Высоко, прилепившись там под беленым потолком, как вьюрок на стене амбара, зазвенел звонок, возвещавший о двухминутной перемене. Мэри Лэндис, с табличкой дежурной, приколотой к поясу, поднялась со своего места в середине класса. На поясе у нее был красный широкий ремень с медной пряжкой в виде стрелы и лука. Рукава свитера цвета лаванды поддернуты, так что руки было видно по локоть – прием дешевенький, но пикантный. Болтали о ней невесть что, и, может быть, из-за сплетен ее лицо показалось ему на этот раз жестким. Взгляд зеленых, прищуренных глаз будто примораживал к месту. Веснушки поблекли. Уильям понял, что в этом году почти не слышал, как она смеется, впрочем, может быть, потому что они выбрали разные курсы – Мэри секретарский, а он подготовительный для колледжа, – и встречались всего раз в день, на уроке английского языка. Минуту она постояла, заслоненная почти до пояса полосатыми, будто зебра, плечами Джека Стивенса, а потом повернулась и окинула класс таким холодным, скучающим взглядом, будто все ей давно надоели. Великолепная ее осанка только подчеркивала появившуюся теперь угловатость. И тревожную неловкость, которая жила, наверное, в ней всегда, затаившись под детской мягкостью. У нее были четкие скулы, а линия прямого, надменного подбородка казалась при сумрачном свете размытой и будто дрожала. Юбка была как трапеция. Ниже пояса Мэри была худая, ноги, его когда-то обогнавшие, и сейчас были крепкие – в хоккейной команде и в группе поддержки Мэри числилась среди лучших. Но над поясом появился объем, и она, чтобы сохранить равновесие, стояла, прогнувшись назад. Она отвернулась и, двинувшись в выходу, запнулась о выставленную ногу. И холодно смотрела на одноклассника, пока тот ее не убрал. Мэри привыкла к таким знакам внимания. Грудью вперед, она прошествовала к выходу и улыбнулась кому-то, кто был в коридоре, показав свои маленькие белые зубки, до того радостно и тепло, что у Уильяма заныло сердце. Он признается ей сегодня.

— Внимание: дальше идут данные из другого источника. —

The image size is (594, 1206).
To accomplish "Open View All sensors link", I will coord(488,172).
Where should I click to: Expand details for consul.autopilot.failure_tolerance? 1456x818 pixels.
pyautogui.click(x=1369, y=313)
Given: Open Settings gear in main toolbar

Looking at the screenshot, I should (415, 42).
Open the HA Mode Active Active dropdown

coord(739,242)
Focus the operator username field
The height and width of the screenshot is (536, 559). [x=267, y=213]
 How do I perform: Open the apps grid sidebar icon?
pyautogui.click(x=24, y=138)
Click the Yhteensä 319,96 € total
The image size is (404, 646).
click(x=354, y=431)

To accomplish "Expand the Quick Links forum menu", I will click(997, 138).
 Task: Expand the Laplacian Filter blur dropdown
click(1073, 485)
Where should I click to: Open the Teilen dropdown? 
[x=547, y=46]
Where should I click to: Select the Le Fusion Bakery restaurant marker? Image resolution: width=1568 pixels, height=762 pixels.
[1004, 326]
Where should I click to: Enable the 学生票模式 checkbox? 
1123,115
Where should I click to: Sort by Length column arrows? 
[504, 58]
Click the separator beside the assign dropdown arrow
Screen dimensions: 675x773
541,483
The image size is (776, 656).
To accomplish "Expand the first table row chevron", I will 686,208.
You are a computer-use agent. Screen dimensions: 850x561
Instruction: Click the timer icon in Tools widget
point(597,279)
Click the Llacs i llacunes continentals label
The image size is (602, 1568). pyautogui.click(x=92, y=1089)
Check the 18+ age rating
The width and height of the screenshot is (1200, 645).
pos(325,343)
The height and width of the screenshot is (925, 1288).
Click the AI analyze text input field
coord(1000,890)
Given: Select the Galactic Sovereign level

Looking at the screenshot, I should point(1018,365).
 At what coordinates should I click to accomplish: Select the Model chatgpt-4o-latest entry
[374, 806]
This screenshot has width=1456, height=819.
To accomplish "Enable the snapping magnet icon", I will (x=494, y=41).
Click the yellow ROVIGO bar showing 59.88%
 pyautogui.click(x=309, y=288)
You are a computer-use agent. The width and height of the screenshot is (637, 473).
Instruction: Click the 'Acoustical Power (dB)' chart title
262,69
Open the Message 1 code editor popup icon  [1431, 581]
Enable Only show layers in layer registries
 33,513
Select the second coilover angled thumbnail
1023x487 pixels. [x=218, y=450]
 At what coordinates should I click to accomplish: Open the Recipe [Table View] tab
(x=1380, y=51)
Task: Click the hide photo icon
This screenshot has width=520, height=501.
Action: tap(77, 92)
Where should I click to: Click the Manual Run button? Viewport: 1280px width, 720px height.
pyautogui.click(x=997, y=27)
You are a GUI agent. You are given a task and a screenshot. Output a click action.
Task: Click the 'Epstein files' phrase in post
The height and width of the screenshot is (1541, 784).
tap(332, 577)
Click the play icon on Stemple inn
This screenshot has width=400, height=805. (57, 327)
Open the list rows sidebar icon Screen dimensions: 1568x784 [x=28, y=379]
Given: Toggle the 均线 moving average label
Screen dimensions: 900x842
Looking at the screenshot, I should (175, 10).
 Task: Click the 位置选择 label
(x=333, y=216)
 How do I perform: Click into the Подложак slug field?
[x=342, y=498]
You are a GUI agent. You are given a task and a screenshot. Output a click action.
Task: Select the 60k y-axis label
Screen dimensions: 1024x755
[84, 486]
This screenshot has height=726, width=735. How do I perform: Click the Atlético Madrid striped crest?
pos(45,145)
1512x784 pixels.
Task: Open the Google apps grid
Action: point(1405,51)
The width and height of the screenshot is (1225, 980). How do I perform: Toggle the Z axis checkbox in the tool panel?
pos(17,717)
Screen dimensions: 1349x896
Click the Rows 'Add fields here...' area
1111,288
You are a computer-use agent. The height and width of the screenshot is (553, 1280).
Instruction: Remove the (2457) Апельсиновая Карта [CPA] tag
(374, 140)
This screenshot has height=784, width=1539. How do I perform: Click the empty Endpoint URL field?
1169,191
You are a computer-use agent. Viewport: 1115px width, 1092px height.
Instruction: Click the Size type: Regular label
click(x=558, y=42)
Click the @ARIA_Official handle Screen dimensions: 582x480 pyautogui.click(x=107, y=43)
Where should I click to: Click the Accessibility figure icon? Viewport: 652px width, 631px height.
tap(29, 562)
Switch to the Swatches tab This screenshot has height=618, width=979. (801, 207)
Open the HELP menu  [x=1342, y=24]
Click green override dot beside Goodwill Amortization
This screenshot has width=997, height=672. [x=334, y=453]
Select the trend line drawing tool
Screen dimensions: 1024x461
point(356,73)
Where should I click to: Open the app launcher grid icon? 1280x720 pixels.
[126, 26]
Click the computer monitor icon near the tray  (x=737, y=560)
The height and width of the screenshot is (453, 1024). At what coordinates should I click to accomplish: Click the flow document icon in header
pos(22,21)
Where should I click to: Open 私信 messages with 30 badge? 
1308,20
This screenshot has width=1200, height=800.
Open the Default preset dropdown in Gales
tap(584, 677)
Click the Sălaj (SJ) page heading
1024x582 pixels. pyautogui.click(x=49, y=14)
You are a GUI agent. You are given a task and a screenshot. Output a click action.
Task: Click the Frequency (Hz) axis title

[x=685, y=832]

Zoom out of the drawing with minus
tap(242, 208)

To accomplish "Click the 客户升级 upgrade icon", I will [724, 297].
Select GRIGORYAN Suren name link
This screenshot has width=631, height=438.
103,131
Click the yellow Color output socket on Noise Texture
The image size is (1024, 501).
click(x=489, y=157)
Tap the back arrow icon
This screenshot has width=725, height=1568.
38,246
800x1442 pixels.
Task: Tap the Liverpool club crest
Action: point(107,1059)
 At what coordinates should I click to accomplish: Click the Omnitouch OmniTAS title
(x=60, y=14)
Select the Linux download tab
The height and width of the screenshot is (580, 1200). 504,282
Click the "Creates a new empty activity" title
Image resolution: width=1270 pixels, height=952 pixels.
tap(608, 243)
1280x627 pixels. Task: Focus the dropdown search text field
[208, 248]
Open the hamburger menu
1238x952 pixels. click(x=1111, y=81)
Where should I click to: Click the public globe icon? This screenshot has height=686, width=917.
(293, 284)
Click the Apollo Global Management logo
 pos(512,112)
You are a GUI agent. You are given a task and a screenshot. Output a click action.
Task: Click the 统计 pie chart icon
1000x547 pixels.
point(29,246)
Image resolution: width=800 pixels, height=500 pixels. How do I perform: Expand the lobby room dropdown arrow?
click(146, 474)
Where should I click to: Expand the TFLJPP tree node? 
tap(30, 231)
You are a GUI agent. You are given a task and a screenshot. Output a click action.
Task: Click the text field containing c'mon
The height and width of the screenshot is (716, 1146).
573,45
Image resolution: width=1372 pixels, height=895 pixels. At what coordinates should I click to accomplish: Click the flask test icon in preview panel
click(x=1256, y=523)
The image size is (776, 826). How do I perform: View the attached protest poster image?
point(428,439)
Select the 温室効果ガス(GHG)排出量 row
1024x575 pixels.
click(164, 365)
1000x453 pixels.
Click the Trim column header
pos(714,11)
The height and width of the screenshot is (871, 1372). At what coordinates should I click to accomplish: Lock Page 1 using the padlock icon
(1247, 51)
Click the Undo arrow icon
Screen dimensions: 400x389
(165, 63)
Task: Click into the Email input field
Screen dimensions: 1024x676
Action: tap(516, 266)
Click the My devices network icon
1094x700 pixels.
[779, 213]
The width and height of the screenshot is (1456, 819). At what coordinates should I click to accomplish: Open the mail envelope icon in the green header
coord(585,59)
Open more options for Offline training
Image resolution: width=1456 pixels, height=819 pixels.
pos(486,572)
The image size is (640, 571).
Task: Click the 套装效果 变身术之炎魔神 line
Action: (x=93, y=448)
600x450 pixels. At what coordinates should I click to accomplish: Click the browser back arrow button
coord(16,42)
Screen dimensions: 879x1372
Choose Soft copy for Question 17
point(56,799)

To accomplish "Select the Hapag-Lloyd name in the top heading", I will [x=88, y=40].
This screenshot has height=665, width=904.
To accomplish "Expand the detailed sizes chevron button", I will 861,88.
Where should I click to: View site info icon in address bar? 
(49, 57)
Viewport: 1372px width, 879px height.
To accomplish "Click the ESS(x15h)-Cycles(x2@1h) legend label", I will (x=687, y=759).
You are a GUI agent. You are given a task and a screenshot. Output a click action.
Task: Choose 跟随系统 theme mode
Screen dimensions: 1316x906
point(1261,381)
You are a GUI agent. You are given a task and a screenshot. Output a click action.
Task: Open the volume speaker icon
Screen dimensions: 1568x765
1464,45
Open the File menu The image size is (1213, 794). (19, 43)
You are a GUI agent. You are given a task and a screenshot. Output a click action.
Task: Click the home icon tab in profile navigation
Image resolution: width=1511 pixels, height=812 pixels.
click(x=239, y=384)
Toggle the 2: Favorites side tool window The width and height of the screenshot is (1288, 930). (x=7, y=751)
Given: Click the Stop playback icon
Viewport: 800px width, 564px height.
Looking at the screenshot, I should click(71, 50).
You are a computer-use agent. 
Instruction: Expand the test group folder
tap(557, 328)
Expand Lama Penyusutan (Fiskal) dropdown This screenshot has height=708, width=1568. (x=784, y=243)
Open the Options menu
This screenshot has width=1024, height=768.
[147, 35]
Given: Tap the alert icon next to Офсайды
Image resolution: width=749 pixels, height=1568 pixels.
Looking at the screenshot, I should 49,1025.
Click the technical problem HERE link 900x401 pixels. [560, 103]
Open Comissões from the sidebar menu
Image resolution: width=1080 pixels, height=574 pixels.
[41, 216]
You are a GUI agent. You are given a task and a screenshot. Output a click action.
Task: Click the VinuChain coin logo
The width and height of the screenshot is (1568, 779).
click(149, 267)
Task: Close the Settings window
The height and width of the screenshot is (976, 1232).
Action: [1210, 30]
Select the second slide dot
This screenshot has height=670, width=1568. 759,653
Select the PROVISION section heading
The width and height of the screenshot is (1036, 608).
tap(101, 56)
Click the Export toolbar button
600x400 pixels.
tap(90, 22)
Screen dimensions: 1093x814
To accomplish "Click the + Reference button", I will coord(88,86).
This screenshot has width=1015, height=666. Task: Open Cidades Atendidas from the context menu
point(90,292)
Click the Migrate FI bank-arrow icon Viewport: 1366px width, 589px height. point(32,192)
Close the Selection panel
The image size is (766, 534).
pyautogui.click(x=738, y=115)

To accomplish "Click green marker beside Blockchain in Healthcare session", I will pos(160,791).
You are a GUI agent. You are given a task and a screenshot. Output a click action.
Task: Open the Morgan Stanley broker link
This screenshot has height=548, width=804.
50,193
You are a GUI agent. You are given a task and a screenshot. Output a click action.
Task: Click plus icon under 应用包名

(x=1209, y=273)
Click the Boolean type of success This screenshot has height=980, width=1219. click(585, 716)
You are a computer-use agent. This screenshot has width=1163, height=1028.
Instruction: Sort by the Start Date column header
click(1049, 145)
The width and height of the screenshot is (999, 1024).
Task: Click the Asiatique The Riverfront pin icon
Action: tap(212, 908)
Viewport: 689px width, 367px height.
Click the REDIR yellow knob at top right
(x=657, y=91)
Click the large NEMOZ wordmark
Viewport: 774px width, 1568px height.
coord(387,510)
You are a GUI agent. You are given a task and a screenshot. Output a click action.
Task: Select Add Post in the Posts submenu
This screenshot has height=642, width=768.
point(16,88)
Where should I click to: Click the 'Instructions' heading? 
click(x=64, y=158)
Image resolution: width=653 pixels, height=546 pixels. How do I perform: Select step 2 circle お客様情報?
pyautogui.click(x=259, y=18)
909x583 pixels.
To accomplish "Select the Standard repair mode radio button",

Через минуту хрипло зазвенел второй звонок. Уильям шел к своему классу сквозь пропахшую всеми парфюмерными запахами толпу и напевал себе под нос старую песенку – медленно и протяжно, подражая негру певцу, который в этом году вернул ее из небытия:
И, напевая, вдруг почувствовал ликование, которым был полон его день. Он знал все ответы, он всё подготовил, учителя вызывали его, только чтобы поставить в пример. Так было на тригонометрии и на обществоведении. На четвертом уроке, в спортивном зале, где он всю жизнь оставался в хвосте, он, играя в волейбол, чуть ли не перепугал даже своих – так он прыгал там и орал. Мяч в его огромных ладонях теперь казался как перышко. После душа Уильям вышел на ледяной холод с мокрыми, слипшимися волосами, отправился в кафе к Люку и съел там три гамбургера в кабинке вместе с тремя ребятами из класса на год младше. Один из них был Барри Крупман, высокий, пучеглазый мальчишка, приезжавший в школу автобусом из маленького городка Боусвилл, гипнотизер-любитель, который как раз рассказывал очередную байку про бизнесмена из Портленда, штат Орегон, который под гипнозом вспомнил шестнадцать реинкарнаций, включая свое воплощение в виде наложницы верховного жреца Изиды в древнем Египте. Второй был его приятель, Лайонел Гриффин, толстенький симпатяга со светлыми волосами, торчавшими из-за ушей, будто гладкие навощенные крылышки. О нем болтали, будто он педик, и сейчас его тоже больше всего заинтересовал трансвеститский аспект духовной миграции. Третьей была девушка Лайонела, по имени Вирджиния, скучная, непонятная, которая только молча тянула одну за одной сигареты из пачки «Герберт Тайритонз». От ее серой физиономии и унылого взгляда, от того, как взвизгивал Лайонел, толкая ее локтем в бок, Уильяма передернуло. Он с удовольствием бы пересел к одноклассниками, но те его не позвали. Эти же смотрели на него с восхищением.
Уильям спросил:
– А он часом не как Арчи, т-т-т-тараканом не был?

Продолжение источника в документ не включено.